## Exercice écrit
Prolongez l'extrait sur l'écosystème numérique du Théâtre du Rond-Point en reprenant juste après sa dernière phrase.

## Extrait fourni
L’ensemble de ces espaces numériques, avec l’espace physique du théâtre (salle, hall, lieu de vie) et ses territoires limitrophes (où évolue son public hors de ses murs), forment l’écosystème du lieu. Chaque espace est une porte ouverte sur un autre et constitue cette cartographie globale, digitale et terrain.
Une illustration de cette notion d’écosystème et d’interpénétration des univers web et terrain : la Traque au butin.
Ce jeu de chasse au trésor coordonné en juin 2013 par le Théâtre du Rond-Point (service communication et équipe éditoriale de la revue en ligne) invitait les internautes et spectateurs (affichages, tracts) à découvrir toutes les plate-formes digitales du Rond-Point, de la page Facebook du théâtre à la revue Ventscontraires.net en passant par la Web TV, mais aussi ses espaces de vie (librairie, restaurant)… A travers cette opération ludique de promotion de la nouvelle saison, l’internaute finissait par connaître et maîtriser tout l’écosystème web du théâtre, toute la cartographie digitale du lieu. Les gagnants ont reçu des lots allant de l’abonnement à des dîners ou des livres offerts par la librairie. Ainsi, le Rond-Point a virtuellement décloisonné l’espace architectural et géographiquement restreint qu’est le théâtre.

[Données de pointage des cibles]

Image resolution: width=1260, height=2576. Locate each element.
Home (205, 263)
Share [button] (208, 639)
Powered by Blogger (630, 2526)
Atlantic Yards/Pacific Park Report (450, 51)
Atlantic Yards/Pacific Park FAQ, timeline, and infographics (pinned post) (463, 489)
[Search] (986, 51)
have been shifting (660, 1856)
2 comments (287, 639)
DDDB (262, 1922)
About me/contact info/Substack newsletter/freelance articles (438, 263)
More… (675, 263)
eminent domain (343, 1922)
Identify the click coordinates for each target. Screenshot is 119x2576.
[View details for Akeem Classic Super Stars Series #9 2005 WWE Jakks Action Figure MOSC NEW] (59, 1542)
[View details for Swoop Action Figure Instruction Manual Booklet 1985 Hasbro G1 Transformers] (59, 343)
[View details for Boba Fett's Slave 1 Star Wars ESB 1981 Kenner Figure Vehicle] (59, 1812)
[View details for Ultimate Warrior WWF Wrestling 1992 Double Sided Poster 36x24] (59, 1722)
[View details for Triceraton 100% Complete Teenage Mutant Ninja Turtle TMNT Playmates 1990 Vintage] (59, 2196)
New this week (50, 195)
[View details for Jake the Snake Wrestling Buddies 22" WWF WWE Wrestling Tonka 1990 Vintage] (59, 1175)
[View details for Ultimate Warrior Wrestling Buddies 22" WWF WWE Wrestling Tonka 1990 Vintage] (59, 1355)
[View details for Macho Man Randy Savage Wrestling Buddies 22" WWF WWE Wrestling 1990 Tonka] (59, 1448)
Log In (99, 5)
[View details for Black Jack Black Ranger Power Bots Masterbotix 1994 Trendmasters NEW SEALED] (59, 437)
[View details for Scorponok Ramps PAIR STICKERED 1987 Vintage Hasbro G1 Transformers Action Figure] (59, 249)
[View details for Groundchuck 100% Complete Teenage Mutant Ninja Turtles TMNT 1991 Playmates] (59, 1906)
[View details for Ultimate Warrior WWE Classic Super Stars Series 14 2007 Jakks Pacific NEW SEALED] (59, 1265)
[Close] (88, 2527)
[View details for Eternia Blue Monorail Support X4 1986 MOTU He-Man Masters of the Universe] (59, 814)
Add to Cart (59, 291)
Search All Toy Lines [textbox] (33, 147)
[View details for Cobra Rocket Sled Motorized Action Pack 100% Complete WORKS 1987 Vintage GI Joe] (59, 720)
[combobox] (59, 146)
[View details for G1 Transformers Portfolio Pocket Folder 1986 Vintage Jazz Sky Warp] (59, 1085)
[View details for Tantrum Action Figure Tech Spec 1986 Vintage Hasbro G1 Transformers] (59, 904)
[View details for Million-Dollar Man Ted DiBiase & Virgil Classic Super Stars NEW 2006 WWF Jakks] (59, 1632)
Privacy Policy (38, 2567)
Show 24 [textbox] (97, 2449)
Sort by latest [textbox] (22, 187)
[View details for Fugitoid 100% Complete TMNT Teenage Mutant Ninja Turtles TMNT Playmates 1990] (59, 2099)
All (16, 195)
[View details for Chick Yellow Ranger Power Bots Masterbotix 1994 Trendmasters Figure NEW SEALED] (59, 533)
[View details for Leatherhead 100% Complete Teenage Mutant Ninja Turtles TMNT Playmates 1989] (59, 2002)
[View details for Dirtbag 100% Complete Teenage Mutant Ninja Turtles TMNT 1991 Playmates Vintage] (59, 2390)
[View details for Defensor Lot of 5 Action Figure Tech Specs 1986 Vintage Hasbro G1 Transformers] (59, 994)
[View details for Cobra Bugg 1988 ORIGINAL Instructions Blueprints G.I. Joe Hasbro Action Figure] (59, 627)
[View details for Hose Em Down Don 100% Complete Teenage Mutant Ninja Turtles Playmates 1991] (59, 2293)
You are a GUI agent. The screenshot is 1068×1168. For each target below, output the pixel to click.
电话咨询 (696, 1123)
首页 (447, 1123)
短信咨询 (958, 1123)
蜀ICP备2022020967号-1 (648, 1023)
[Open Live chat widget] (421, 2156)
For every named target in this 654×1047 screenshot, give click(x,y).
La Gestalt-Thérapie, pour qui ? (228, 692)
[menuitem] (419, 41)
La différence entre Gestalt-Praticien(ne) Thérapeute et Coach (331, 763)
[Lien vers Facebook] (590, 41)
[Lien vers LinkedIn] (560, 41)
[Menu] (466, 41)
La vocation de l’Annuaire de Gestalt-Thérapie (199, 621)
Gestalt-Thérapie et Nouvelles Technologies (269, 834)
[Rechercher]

## Résultat de l'exercice
Rayonnement des actions sur le terrain
Le décloisonnement du lieu passe aussi par une volonté d’engager la conversation au-delà des murs du théâtre. Et le numérique offre des outils précieux pour rayonner.
Outre les idées évoquées au début de cet article, on cite encore un exemple du Théâtre du Rond-Point lors de son lancement de saison 2013/2014. Alors que la présentation avait lieu dans la salle pour un public majoritairement composé d’abonnés (donc public acquis), le service communication a coordonné un live cross-média : publication en temps réel sur Tumblr de contenus créés pour l’occasion, diffusion en streaming sur Dailymotion, conversation sur Twitter, relais ponctuel sur Facebook…
Nos publics n’étant pas particulièrement connectés, il faut cependant se méfier du mythe de la conversation digitale spontanée. Recruter des relais qui viennent assister à l’événement, y prendre part ou qui le suivent en ligne paraît plus avisé ! C’est pourquoi des twittos étaient invités à suivre l’événement dans la salle et à distance. La parole du théâtre sur Twitter n’était plus de raconter ce qui se passait (live-tweet traditionnel) mais bien de répondre et d’enrichir la conversation (contenus additionnels réservés aux internautes).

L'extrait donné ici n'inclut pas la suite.